God, show me where contempt lives in me — the subtle ways I look past people or quietly rank myself above them. Strip away the pride I've dressed up as confidence or discernment. Teach me to see people the way you see them. Amen.

Reflection

We grade sins on a curve without realizing it. Lying to avoid an awkward conversation — minor. Giving someone a slow, contemptuous once-over because we've already decided they don't matter — barely registers. We save the heavy words for headlines: murderers, tyrants, the obviously monstrous. But here, "haughty eyes" — that quiet dismissal you give someone before they've said a word — sits in the same list as shedding innocent blood. That's uncomfortable. God's moral radar is calibrated differently than ours, and it starts with something we do before breakfast. Pride is listed first, and not by accident.
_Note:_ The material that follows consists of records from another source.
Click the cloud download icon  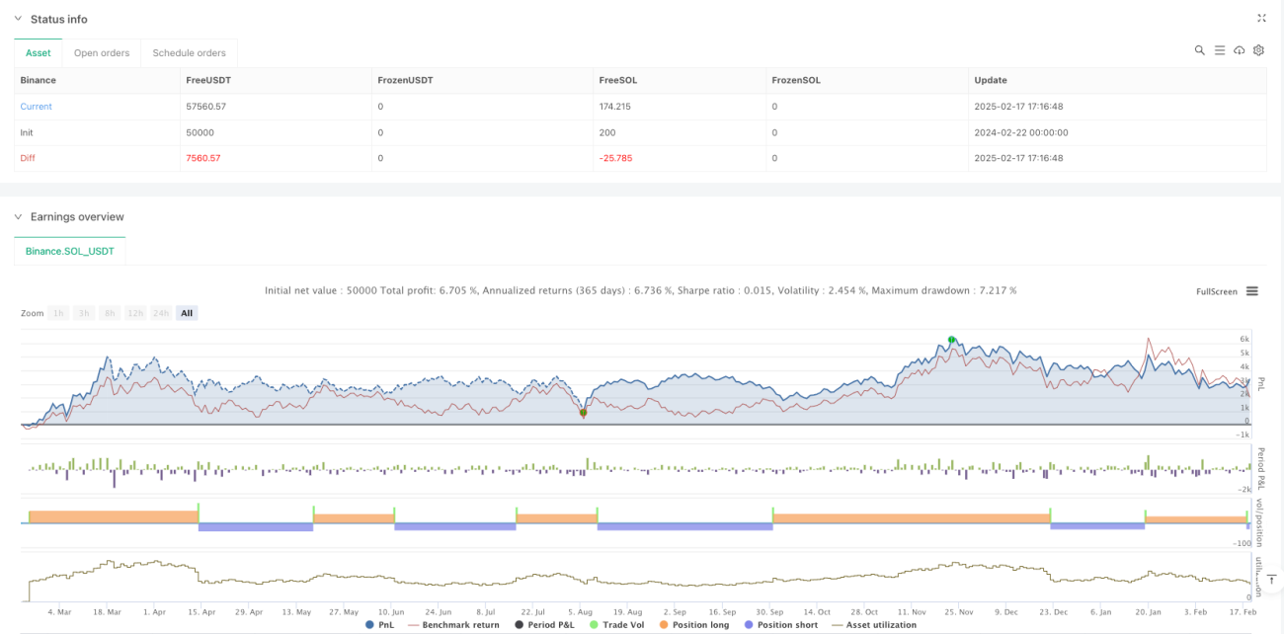click(x=1239, y=50)
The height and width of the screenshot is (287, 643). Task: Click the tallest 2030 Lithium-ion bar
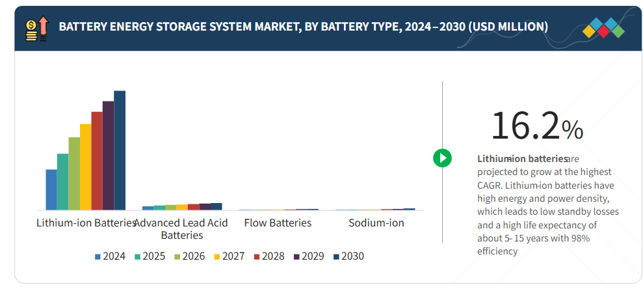point(120,150)
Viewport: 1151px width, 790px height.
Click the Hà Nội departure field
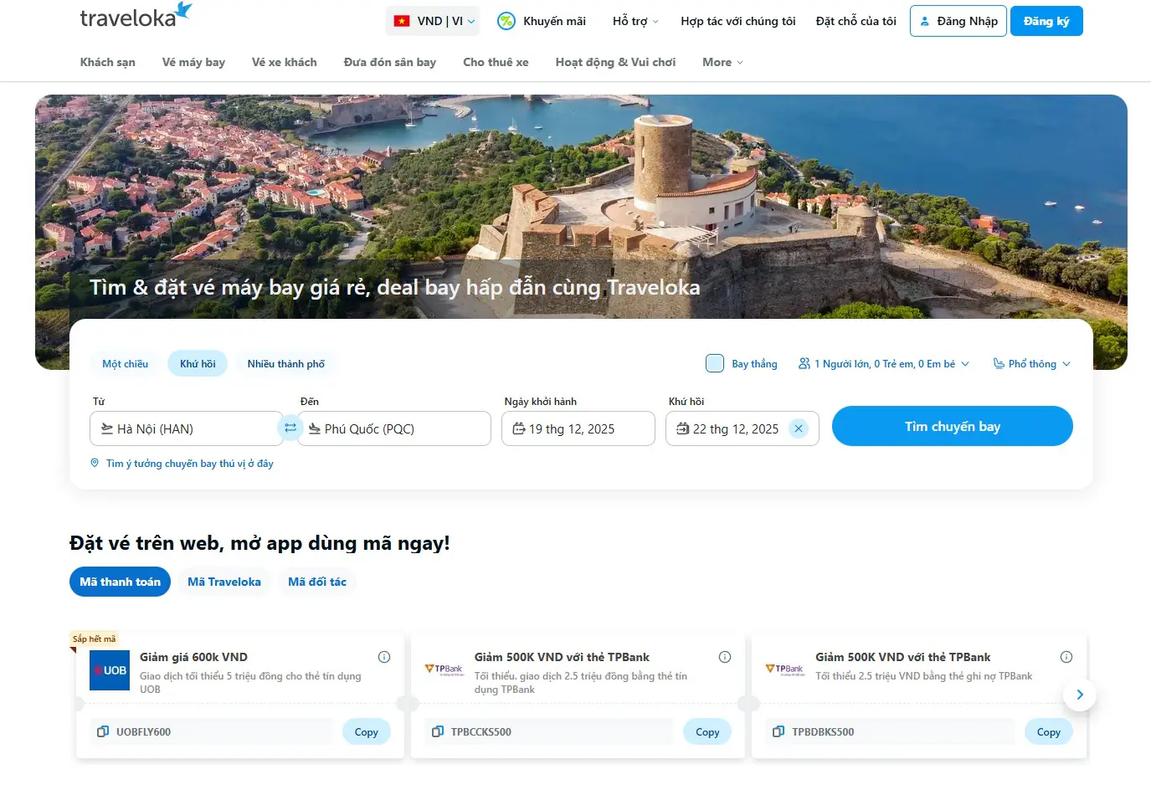tap(186, 428)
Haughty eyes are what make lying easier — if others aren't quite fully real to you, deceiving them costs less. They're what make violence possible — "innocent blood" starts when someone decides the other person isn't really innocent. The sins that destroy communities almost always have the same root: a quiet, barely-examined belief that I matter more. What would it look like to go through just today deliberately looking for the dignity in people you'd normally overlook — the ones you've already sorted into the "lesser" category without quite realizing you did it?

Discussion Questions

1

Why do you think this list begins with 'haughty eyes' rather than the more obviously destructive sins like violence or deception?

2

In what areas of your daily life are you most tempted toward contempt or pride — even in subtle, socially acceptable ways that you might not label as sin?

3

This passage says God 'detests' these things — a strong word. Does framing ordinary pride and small deceptions this way change anything about how you think about them?

4

How does contempt in one person — even quiet, unspoken contempt — affect the atmosphere of an entire group, whether a family, a team, or a church?

5

Who is one specific person you tend to overlook or mentally dismiss, and what's one concrete action you could take this week to practice seeing them differently?